I have, for long, shouted at rooftops to anyone would care to listen that Hinduism isn’t uniform: no two Hindus pray the same deity nor in the same way or even at the same time. These shouts of one nation, one religion, one language are toxic that are aimed at breaking us up, diminishing minorities and our identities and curtailing our freedom to our way of life. This is something Gauri understood too; she gave an obscure (at least to me) speech about Hinduism not having father or mother (I haven’t heard the whole speech, but I still don’t understand what is wrong with this statement). It was this speech that made the illiterate Hindutva think that she deserved to die. So, they killed a defenseless, frail, 51yo woman, senselessly, brutally at her own doorstep. It’s heartbreaking.

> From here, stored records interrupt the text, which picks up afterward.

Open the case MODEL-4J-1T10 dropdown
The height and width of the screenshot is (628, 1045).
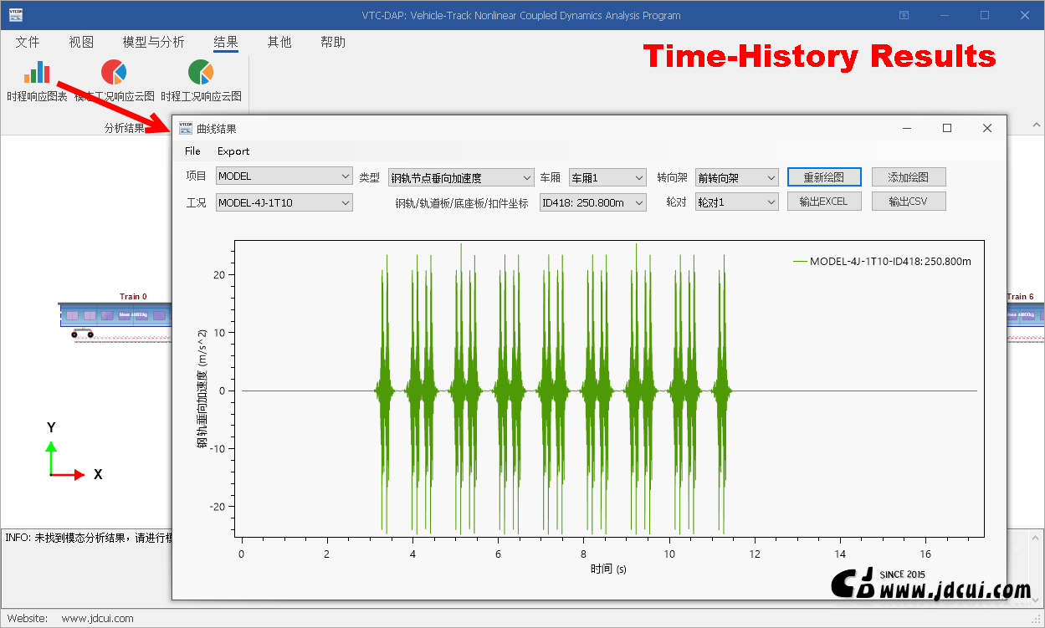click(x=284, y=202)
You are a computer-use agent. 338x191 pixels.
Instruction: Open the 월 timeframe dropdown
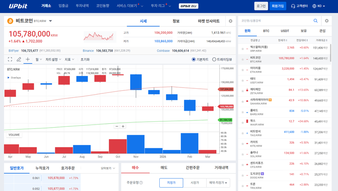click(39, 60)
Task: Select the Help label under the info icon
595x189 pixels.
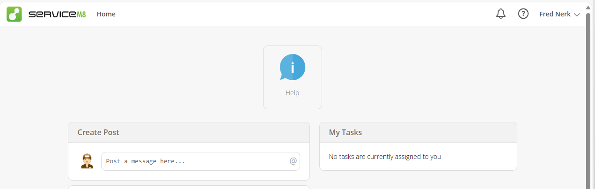Action: [x=292, y=93]
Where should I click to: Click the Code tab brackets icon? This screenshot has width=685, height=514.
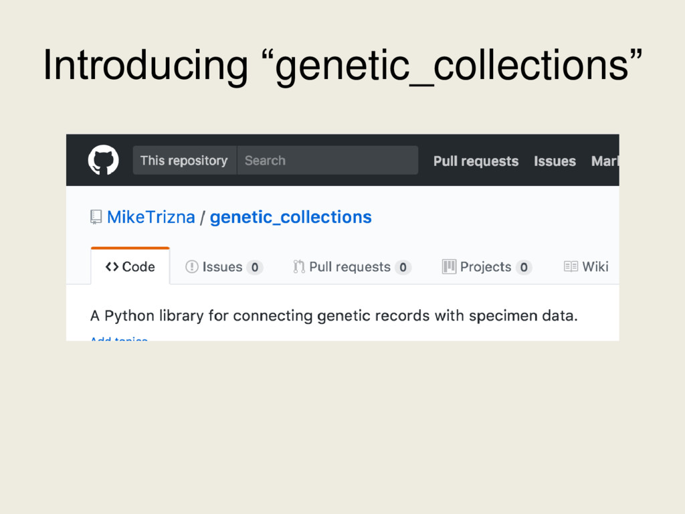pyautogui.click(x=112, y=267)
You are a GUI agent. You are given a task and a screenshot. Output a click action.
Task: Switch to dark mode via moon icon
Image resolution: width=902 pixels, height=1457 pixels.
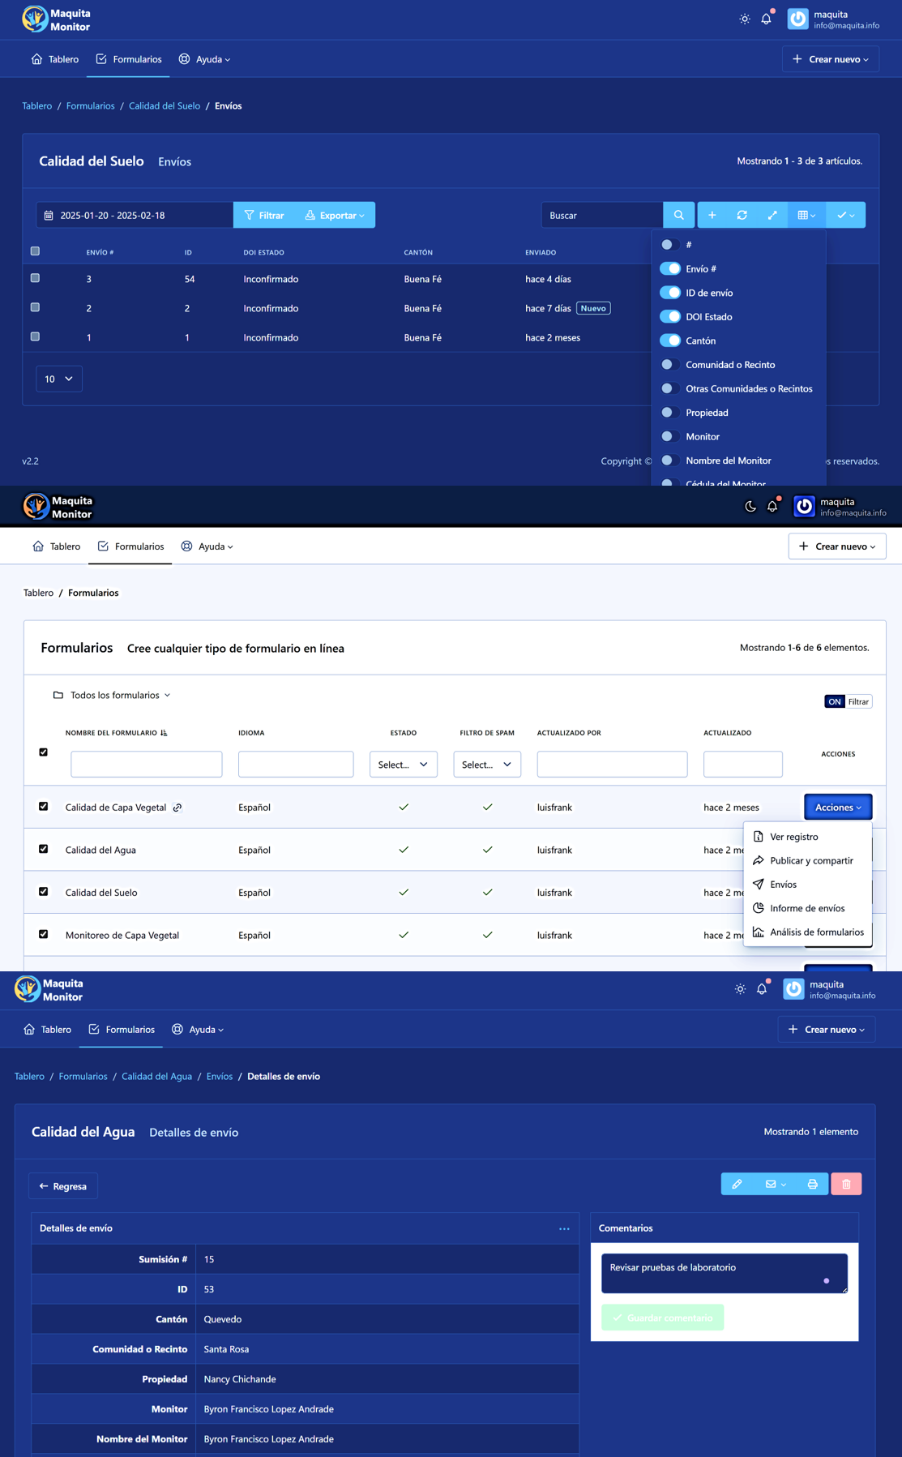pos(750,507)
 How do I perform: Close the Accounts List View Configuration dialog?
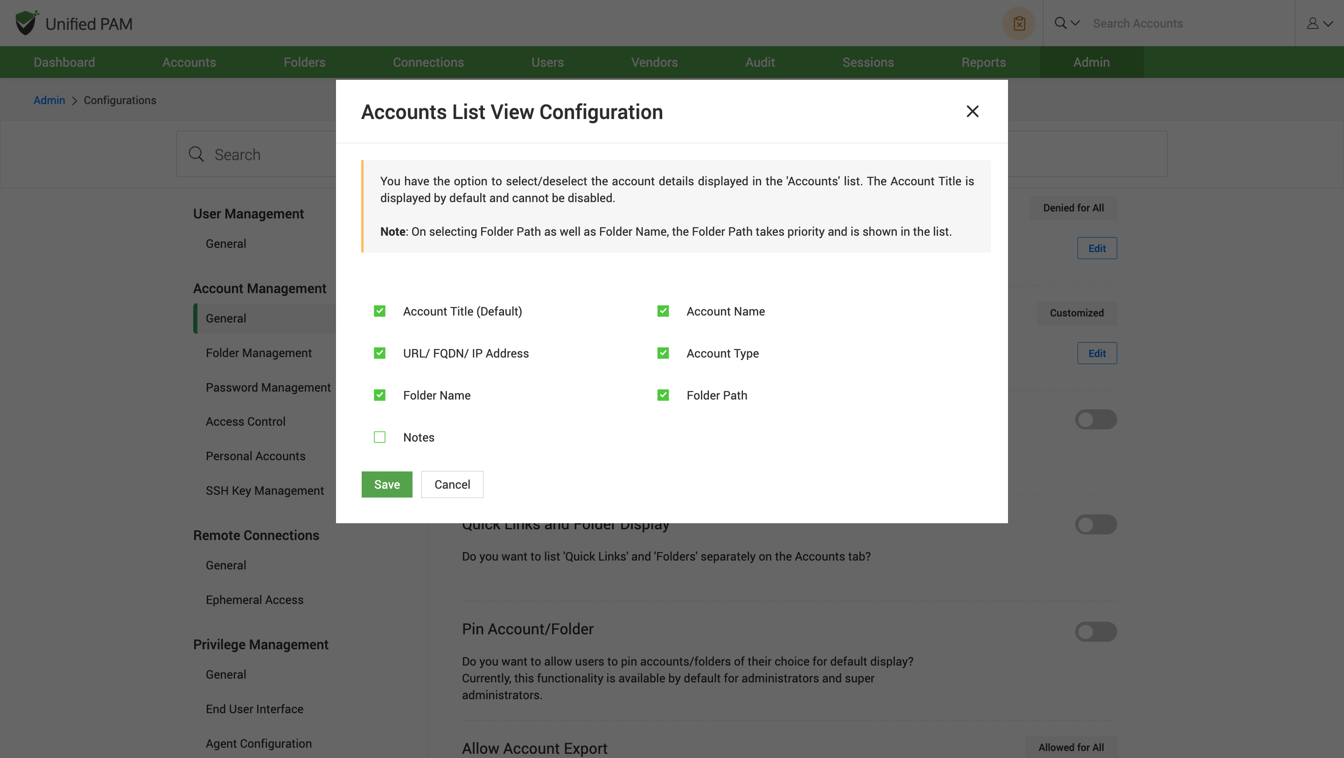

Gauri, for all her journalistic faults, was clearly fighting for justice and fairness, a very elusive concept in today’s world; she lived and acted with a fierce desire to protect the secular India, for all the marginalized, the minorities, LGBTs, and so on. She was a true martyr who lived a life true to herself and her beliefs. Thank you, Rollo Romig, for telling her story and then the story of modern India. It has been very hard to first live through the sheer unjust intolerance climate and then even more heartbreaking to read about its quick summary in the pages of this book because we remain helpless to face this tsunami of illiteracy and injustice with no light at the end of this long, narrowing tunnel. Especially since there are a very few of fighters like Gauri left. It’s little perverse but I still thought it was sweet when the police told Kavitha Lankesh, Gauri’s sister, that Gauri was ‘a great soul’ because her death had prevented all those people on the hit lists from being killed. Her sister, who is still deeply grieving, said that made her feel like that her death didn’t go in vain. Indeed it didn’t.
P.S: While I enjoyed reading the two interludes in the book about Doubting Thomas and his visit to India and P. Rajagopal, the founder & proprietor of the multi-national Sarvana Bhavan – while they served great lessons in myth-making and moral licensing but they didn’t quite gel with the overall narrative of the book. They should have been separate essays. However, that didn’t take away anything from the fantastic book that this is. My review, alas, is very inadequate to cover the huge expanse of ideas and topics and quirks this book covers.